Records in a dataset
=-=-=

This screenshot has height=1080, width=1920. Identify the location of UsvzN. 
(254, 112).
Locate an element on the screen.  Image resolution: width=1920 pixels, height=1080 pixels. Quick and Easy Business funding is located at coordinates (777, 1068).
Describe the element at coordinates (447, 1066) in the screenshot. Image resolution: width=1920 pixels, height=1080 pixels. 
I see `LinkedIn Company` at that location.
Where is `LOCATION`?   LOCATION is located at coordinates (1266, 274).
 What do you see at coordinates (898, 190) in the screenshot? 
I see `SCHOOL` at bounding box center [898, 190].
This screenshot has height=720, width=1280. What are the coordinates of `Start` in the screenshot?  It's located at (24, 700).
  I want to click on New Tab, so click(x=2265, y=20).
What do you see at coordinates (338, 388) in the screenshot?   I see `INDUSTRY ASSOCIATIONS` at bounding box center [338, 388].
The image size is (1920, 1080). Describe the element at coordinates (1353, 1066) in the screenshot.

=-=-=

:: EXERCISE DESCRIPTION ::
Write out every line of the data above without changing a single character.

:: SOLUTION TO THIS EXERCISE ::
This screenshot has height=1080, width=1920. Identify the location of UsvzN. 
(254, 112).
Locate an element on the screen.  Image resolution: width=1920 pixels, height=1080 pixels. Quick and Easy Business funding is located at coordinates (777, 1068).
Describe the element at coordinates (447, 1066) in the screenshot. Image resolution: width=1920 pixels, height=1080 pixels. 
I see `LinkedIn Company` at that location.
Where is `LOCATION`?   LOCATION is located at coordinates (1266, 274).
 What do you see at coordinates (898, 190) in the screenshot? 
I see `SCHOOL` at bounding box center [898, 190].
This screenshot has height=720, width=1280. What are the coordinates of `Start` in the screenshot?  It's located at (24, 700).
  I want to click on New Tab, so click(x=2265, y=20).
What do you see at coordinates (338, 388) in the screenshot?   I see `INDUSTRY ASSOCIATIONS` at bounding box center [338, 388].
The image size is (1920, 1080). Describe the element at coordinates (1353, 1066) in the screenshot.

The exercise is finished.